For the newest installment of this alternate history post-World War II first-person shooter series, sisters are doing it for themselves. In Wolfenstein: Youngblood, it's been nearly two decades since B.J. Blazkowicz and friends drove the Nazis out of America at the end of Wolfenstein II: The New Colossus. But with B.J. missing in Nazi occupied France, it's up to his twin daughters Soph and Jess to engage in a covert rescue mission deep into the heart of Paris. Which, of course, means you're once again using guns and grenades to kill tons of Nazis in interesting locations, something that's made slightly easier by the game's smooth, intuitive controls, your armored suit, and your ability to be sneaky.

As for what's new in this new installment, the big thing is that you can play this with a friend or solo with the computer controlling whatever sister you didn't pick. She's not only a good shot, but she'll even help you up when you get hurt, knowing you'll do the same for her. To compensate for this dynamic duo, the Nazis send even more enemies to take you out, making for some really frantic (and thus fun) firefights. It's a good thing that in the middle of a firefight, you and your sis can get a boost to your spirits with a quick thumbs up, which can make you fight a bit harder against the enemy. But the problem, and it's a doozy, is that you and your sis share lives, and if you die, you have to restart your current mission from the most recent checkpoint.

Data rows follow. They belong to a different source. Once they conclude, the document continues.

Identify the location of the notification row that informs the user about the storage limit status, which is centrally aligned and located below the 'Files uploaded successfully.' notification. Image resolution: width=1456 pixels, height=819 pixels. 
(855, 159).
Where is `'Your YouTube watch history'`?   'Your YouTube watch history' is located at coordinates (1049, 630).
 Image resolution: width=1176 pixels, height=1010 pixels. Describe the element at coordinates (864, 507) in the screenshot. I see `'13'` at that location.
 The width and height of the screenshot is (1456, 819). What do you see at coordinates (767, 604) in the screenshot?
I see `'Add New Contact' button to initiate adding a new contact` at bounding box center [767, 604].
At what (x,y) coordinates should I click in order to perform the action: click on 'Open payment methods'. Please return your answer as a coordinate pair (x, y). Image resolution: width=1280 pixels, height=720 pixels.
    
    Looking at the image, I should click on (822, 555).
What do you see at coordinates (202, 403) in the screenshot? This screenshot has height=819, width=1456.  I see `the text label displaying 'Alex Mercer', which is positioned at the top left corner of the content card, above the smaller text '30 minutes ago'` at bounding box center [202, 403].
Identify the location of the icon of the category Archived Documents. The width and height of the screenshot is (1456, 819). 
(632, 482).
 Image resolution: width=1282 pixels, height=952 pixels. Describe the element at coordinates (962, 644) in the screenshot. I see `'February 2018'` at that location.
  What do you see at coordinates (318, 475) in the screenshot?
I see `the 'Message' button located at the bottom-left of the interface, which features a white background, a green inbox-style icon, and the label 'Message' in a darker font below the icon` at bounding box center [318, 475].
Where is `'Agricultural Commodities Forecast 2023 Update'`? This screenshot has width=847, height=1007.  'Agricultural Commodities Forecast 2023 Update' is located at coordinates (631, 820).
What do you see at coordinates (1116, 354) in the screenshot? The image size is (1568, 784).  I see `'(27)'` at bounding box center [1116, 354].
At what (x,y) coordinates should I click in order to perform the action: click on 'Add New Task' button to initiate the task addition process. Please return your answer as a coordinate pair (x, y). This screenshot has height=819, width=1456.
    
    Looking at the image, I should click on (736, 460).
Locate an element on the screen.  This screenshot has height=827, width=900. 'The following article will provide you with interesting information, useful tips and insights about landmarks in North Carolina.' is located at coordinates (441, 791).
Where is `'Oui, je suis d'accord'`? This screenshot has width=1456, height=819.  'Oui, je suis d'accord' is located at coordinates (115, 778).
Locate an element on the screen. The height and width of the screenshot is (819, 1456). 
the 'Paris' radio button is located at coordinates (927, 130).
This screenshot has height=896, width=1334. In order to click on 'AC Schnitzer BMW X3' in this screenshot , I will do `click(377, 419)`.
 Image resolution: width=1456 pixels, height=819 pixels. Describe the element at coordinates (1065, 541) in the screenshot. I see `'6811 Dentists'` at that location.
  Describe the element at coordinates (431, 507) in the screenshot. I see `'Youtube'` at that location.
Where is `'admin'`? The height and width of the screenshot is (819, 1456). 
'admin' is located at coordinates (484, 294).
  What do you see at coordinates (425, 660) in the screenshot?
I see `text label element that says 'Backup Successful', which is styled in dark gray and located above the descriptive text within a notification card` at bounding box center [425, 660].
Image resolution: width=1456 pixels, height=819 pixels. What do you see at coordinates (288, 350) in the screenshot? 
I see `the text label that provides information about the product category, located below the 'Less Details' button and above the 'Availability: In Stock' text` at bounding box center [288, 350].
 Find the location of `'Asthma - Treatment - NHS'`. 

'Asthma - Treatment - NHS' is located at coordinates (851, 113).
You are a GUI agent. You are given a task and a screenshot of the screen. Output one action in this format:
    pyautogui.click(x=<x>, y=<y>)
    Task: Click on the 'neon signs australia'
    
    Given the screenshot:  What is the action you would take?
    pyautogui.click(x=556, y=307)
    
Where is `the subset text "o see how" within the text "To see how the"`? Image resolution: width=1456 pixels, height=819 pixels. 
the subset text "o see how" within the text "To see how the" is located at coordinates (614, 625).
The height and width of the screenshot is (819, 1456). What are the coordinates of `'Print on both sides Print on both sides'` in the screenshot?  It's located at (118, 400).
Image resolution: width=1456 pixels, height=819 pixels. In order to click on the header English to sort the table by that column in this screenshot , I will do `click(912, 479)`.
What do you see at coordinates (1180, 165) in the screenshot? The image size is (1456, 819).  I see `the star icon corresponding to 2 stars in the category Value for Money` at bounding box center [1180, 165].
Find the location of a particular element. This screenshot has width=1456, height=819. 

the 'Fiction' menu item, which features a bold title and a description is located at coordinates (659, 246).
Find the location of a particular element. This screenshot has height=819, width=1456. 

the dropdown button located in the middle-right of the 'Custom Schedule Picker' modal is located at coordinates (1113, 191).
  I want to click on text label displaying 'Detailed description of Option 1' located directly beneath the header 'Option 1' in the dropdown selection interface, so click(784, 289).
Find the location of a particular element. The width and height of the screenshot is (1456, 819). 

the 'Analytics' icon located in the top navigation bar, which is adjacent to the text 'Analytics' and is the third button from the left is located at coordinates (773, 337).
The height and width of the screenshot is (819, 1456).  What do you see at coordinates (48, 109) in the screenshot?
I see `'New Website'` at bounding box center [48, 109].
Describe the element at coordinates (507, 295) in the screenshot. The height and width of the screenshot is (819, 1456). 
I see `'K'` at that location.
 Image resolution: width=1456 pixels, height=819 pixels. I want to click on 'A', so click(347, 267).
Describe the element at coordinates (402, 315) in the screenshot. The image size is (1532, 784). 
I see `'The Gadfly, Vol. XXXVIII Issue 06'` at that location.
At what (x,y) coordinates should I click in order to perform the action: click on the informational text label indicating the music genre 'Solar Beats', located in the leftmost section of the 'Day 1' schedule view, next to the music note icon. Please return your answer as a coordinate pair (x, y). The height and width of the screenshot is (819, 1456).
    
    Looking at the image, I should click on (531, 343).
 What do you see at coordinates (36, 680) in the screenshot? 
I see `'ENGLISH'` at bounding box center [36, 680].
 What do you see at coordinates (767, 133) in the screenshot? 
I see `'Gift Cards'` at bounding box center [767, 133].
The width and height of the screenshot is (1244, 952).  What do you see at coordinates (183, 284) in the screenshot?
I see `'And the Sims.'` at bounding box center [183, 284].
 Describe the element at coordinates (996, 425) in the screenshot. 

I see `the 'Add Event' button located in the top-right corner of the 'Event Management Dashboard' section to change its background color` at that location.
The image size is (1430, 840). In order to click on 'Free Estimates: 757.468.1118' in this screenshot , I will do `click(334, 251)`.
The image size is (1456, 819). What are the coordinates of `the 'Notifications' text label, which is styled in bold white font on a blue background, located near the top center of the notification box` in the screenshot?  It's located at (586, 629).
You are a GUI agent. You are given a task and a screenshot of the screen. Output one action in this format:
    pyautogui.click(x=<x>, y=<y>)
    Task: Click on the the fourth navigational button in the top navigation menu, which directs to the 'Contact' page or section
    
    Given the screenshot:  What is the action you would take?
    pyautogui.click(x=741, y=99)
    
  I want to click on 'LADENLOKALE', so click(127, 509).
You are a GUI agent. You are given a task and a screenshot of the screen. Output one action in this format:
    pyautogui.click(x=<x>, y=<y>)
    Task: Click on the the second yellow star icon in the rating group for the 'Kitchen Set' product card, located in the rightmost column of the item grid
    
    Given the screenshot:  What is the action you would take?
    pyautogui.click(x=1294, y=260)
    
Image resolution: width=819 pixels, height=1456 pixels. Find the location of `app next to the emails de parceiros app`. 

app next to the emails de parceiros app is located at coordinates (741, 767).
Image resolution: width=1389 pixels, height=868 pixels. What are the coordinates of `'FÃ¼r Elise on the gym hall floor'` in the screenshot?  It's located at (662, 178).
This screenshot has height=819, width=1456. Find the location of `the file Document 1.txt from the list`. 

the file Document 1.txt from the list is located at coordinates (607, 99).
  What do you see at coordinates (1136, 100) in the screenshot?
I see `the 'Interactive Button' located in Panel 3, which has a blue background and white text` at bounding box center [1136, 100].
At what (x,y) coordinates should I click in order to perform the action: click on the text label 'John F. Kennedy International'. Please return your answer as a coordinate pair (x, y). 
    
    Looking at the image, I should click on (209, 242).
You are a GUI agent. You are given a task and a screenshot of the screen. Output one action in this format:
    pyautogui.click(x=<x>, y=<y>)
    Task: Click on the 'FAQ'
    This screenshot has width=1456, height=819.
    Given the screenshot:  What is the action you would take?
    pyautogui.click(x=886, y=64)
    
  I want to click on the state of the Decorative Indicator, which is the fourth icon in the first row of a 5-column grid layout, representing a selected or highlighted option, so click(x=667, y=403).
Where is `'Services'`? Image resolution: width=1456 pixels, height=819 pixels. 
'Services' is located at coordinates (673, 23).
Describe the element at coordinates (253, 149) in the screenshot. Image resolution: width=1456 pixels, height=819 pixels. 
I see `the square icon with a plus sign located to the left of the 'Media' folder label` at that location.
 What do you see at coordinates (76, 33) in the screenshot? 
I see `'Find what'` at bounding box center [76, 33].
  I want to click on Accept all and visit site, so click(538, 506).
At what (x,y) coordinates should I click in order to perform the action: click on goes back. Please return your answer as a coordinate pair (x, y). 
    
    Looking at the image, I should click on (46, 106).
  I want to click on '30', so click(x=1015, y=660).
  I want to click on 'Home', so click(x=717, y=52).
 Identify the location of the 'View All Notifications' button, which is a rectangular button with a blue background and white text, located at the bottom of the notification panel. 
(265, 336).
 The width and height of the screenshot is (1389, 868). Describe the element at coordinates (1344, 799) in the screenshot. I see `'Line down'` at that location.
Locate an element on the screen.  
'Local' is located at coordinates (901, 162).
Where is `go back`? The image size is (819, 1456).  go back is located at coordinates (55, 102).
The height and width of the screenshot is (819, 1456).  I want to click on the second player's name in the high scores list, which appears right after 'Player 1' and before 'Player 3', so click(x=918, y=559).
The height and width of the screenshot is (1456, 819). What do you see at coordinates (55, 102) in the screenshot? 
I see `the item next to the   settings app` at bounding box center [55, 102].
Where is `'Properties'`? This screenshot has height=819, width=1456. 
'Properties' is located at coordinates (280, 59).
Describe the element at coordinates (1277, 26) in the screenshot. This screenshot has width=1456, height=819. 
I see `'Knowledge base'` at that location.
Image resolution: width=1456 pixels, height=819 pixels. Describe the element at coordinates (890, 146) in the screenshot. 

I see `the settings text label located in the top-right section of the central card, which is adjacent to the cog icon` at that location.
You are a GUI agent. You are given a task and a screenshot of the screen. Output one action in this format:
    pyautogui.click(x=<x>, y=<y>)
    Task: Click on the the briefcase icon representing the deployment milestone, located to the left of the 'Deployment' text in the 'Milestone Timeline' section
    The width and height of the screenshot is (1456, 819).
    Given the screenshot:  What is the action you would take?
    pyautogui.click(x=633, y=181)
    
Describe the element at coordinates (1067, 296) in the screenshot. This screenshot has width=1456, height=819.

That's a real bummer because since some of these missions can be very long, it could mean that you'll have to replay some intense battles that you've already beaten if you make a simple mistake. It's also annoying that, even when you play on your own, you can't pause the action to catch your breath. Even so, with a wide varied of places to explore and engage in gun battles, enemies who are no slouches, and some fun guns to use, Wolfenstein: Youngblood more than stands on its four feet.

Talk to your kids about ...

  • Families can talk about violence in video games. Is the impact of the violence in Wolfenstein: Youngblood acceptable because players are fighting Nazis, who want to rule the world through destructive means? Would the game have the same impact on gamers if the effect of bullets and explosions weren't so graphic? Does it need this level of detail to get its point across?

  • The heroes of this game are risking their lives to save their father, and the world, but do you think they made the right decision? Do you think you would put your life at risk to save someone? What about to save everyone?

  • In Wolfenstein: Youngblood, our heroes often have to help each other, so how does this show why working together can be a good thing?